There was little reprieve for the pair on Friday, with the greenback continuing to extend on gains after non-farm payrolls report, sending EUR/USD below 1.0900 and the USD-index to its highest level since September 2003, with markets now pricing in the first hike in September 2015 despite both average hourly earnings and participation rate printing lower than expected. The broad-based USD strength following the NFP report also saw USD/JPY break above the 121.00 handle, with commodity-linked currencies feeling the squeeze in a double-sided hit as the USD strength also weighed on oil prices and precious metals.
Away from the ECB and Fed, this week remained busy in terms of central banks, with a number of other central banks also having rate decisions.
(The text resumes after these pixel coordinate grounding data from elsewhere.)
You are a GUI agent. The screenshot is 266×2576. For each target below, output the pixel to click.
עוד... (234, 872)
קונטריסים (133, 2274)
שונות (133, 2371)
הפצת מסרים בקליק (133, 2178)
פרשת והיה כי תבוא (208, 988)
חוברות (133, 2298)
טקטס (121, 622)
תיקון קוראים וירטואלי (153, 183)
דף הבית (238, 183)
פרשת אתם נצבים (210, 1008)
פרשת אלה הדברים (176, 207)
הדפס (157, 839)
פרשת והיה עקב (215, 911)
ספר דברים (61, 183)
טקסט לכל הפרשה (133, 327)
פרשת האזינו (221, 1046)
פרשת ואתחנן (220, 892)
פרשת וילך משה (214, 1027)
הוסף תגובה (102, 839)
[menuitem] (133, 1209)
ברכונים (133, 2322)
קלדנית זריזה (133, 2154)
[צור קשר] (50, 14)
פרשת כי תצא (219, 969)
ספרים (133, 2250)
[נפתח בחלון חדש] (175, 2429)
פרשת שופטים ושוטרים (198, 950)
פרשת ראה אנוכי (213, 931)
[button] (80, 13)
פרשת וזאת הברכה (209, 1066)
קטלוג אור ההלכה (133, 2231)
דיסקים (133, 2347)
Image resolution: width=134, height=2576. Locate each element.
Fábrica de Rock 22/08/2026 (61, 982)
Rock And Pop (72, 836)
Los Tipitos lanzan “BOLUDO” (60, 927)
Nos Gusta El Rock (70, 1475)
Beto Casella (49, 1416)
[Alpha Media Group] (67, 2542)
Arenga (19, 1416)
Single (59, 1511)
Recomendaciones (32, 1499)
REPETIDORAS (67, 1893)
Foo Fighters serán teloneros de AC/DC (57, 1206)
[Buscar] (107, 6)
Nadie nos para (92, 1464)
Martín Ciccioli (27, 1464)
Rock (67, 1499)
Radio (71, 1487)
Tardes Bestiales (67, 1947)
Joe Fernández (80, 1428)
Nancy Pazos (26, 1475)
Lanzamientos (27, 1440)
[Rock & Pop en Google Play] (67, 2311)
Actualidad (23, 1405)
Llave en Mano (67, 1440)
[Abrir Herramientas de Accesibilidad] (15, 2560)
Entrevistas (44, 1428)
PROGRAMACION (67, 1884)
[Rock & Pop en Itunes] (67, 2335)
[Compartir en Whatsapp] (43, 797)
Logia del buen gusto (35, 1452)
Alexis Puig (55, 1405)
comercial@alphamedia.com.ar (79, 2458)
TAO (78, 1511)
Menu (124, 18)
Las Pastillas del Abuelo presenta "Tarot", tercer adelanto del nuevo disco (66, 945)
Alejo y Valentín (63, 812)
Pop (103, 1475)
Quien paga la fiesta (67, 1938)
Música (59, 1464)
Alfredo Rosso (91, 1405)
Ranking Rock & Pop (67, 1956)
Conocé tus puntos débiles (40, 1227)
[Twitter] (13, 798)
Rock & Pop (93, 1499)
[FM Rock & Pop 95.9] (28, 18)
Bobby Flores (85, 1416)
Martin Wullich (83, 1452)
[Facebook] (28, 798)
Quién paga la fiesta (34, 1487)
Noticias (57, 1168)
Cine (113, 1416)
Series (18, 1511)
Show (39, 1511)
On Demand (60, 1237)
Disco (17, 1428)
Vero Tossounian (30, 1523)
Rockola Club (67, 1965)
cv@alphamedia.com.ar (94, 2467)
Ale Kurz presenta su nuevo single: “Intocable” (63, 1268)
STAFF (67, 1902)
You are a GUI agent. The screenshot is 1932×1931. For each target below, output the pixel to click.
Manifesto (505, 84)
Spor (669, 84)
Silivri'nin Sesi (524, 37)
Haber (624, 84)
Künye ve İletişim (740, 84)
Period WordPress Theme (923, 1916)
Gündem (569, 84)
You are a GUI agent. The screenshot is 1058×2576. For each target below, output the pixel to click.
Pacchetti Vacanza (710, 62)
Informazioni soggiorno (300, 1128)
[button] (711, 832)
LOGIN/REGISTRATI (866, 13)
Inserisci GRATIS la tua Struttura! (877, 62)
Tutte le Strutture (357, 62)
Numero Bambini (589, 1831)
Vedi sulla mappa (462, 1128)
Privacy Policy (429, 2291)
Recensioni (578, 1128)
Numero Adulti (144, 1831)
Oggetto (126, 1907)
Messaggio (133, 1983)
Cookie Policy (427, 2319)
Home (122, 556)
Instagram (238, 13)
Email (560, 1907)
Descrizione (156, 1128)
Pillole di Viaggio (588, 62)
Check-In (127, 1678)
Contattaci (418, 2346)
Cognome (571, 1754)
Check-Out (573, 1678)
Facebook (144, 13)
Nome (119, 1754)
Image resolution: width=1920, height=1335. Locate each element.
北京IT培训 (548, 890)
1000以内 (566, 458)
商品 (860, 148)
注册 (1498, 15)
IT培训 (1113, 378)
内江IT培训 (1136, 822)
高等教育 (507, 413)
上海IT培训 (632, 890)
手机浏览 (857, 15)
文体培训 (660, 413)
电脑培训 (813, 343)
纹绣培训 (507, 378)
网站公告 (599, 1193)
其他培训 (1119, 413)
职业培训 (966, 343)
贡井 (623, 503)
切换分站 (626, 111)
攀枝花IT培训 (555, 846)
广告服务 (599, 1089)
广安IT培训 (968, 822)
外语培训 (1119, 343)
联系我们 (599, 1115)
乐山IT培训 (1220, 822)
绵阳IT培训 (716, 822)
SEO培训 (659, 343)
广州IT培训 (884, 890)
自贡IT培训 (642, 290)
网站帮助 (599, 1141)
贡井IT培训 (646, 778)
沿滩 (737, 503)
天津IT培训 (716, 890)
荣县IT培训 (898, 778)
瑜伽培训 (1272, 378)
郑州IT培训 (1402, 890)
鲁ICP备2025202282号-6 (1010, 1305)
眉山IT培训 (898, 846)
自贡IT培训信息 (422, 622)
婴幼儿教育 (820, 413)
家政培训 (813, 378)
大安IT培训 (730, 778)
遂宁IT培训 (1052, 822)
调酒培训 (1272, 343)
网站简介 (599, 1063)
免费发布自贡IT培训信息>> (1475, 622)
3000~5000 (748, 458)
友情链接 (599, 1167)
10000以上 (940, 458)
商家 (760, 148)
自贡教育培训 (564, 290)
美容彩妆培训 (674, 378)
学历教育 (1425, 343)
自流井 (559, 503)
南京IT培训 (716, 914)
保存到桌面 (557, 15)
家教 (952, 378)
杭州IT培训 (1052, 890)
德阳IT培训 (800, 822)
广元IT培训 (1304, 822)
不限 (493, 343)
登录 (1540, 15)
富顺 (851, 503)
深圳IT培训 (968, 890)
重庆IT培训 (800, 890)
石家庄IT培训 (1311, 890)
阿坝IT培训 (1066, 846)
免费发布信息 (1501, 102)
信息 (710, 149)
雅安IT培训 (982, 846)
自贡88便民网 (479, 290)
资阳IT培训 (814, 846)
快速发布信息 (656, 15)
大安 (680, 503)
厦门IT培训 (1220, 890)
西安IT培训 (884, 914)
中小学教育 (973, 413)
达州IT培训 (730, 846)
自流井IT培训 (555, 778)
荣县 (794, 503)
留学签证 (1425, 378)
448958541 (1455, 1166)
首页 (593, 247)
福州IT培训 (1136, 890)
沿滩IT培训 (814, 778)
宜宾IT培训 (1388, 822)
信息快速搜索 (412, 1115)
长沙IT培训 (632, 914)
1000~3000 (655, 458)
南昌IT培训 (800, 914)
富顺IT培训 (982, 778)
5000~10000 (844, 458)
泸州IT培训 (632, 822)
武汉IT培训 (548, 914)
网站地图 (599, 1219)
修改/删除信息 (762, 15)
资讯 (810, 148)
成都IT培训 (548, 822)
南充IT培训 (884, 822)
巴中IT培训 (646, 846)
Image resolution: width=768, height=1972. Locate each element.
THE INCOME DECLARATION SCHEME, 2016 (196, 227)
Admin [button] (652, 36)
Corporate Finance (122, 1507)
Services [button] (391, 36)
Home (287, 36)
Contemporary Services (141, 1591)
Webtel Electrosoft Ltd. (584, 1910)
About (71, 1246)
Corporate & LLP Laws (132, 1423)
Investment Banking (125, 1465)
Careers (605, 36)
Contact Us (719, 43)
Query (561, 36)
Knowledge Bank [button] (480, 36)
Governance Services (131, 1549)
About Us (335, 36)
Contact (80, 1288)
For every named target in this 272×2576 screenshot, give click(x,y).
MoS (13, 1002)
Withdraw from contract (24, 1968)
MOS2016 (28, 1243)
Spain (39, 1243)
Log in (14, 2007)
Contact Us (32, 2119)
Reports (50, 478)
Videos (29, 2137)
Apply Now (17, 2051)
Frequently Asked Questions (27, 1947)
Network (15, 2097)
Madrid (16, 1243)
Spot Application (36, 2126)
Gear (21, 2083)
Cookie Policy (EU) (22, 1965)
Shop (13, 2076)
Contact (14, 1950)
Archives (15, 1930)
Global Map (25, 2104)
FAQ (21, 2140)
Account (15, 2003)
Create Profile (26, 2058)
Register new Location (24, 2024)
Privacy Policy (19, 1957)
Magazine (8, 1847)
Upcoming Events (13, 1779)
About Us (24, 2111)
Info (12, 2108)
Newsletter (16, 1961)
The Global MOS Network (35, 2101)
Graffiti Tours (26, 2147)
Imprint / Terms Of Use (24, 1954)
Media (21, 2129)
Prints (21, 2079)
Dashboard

Both the RBA and BoC resisted cutting their rates soon after previous cuts, seeing both commodity currencies experiencing bouts of strength. This comes despite the majority of surveyed analysts forecasting an RBA cut, while the BoE surprised few by holding their key rate for the 72nd consecutive decision. Elsewhere, the PBoC and RBI both cut rates, with the Polish Central Bank first cutting their key rate by 50 bps, only to later state that the period of loose monetary policy has ended, seeing the PLN pare back all original losses.
Looking ahead to next week, Greece is back in focus with the Eurogroup meeting scheduled for Monday. Meanwhile, the Russian Central bank and RBNZ set for rate decisions, with both central banks seeing some analysts forecasting a cut in key rate.